• _What you are asked to do_
Every line of the entries below from the one containing "[Cookie Settings] (1576, 17)" to the one containing "Rock Climbing (1036, 1313)", both ends included, must be written out exactly. No other line belongs in the answer.

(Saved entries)
::::::
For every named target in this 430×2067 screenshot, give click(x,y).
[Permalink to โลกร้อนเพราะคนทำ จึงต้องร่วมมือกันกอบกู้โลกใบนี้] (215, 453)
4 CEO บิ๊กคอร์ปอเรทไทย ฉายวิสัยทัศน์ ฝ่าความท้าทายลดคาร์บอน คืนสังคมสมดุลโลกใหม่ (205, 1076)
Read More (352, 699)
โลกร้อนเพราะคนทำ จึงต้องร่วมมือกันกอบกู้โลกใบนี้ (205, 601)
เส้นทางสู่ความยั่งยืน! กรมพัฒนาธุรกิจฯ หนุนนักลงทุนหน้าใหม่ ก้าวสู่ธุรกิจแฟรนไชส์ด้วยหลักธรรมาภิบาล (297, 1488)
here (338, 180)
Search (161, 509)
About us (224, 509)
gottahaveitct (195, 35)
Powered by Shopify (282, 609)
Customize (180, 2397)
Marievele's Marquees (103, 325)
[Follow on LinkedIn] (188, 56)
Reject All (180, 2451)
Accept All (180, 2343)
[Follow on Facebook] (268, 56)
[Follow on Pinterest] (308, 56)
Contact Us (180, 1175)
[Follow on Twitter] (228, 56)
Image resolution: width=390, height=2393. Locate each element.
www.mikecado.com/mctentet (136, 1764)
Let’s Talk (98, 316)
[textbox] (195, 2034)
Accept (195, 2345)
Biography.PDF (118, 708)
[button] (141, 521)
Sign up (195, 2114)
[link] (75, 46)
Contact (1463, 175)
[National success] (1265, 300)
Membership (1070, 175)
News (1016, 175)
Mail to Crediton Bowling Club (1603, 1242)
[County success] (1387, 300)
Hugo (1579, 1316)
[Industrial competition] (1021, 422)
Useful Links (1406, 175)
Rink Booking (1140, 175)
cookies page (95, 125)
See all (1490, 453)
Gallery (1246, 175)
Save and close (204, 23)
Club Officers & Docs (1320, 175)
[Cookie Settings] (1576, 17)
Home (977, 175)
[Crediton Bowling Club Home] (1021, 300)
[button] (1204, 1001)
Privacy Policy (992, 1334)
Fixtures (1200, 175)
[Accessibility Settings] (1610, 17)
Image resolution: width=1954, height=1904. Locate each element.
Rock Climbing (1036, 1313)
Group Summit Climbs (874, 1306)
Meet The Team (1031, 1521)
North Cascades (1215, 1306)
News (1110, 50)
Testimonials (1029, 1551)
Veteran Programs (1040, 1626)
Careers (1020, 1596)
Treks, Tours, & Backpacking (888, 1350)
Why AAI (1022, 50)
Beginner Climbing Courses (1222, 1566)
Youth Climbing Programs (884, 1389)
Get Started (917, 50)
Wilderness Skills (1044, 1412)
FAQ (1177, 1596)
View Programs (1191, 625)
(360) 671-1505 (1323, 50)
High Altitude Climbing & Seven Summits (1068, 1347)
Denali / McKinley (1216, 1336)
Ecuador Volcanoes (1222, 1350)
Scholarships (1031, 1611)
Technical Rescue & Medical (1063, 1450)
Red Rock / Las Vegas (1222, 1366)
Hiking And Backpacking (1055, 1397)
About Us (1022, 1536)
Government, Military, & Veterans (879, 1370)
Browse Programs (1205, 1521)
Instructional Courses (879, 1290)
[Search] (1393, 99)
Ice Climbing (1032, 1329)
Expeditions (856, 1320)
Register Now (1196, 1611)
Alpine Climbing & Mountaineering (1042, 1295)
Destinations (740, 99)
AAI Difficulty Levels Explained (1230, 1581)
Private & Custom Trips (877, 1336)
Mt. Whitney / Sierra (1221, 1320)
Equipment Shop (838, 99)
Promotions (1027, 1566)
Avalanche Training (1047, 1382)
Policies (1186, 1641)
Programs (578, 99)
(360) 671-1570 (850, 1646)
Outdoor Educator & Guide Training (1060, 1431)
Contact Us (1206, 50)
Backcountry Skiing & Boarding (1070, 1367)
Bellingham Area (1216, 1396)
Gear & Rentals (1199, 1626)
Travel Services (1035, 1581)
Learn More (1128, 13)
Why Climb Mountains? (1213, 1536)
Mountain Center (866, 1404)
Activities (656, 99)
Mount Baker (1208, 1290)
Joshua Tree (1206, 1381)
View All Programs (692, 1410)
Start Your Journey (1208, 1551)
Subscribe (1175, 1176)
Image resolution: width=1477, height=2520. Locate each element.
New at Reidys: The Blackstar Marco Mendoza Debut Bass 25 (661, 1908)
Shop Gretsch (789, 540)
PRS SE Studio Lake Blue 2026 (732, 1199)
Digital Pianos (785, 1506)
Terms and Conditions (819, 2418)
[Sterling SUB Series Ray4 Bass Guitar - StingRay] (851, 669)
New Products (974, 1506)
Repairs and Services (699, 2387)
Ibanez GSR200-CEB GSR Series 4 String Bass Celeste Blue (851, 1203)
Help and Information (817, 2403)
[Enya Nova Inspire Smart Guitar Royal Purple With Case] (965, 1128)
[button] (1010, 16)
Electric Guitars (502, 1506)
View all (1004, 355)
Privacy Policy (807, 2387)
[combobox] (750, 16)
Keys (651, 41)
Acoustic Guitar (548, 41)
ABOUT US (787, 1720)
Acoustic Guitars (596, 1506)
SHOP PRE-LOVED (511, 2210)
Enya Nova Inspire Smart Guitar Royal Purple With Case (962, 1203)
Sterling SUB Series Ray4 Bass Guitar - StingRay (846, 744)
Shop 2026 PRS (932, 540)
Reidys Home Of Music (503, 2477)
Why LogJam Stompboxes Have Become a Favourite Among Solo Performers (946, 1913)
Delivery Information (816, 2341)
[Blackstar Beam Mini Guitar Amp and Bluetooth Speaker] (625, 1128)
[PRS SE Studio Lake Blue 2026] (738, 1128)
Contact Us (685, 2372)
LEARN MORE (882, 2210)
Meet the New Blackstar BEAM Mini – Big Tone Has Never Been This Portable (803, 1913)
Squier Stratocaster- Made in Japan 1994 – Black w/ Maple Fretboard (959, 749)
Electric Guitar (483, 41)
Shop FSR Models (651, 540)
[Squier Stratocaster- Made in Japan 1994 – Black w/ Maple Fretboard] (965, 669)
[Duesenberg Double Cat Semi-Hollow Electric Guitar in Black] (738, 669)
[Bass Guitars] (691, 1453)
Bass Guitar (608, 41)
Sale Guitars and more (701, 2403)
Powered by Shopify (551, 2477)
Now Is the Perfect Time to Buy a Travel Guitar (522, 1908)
::::::
• _Your solution_
[Cookie Settings] (1576, 17)
Home (977, 175)
[Crediton Bowling Club Home] (1021, 300)
[button] (1204, 1001)
Privacy Policy (992, 1334)
Fixtures (1200, 175)
[Accessibility Settings] (1610, 17)
Image resolution: width=1954, height=1904. Locate each element.
Rock Climbing (1036, 1313)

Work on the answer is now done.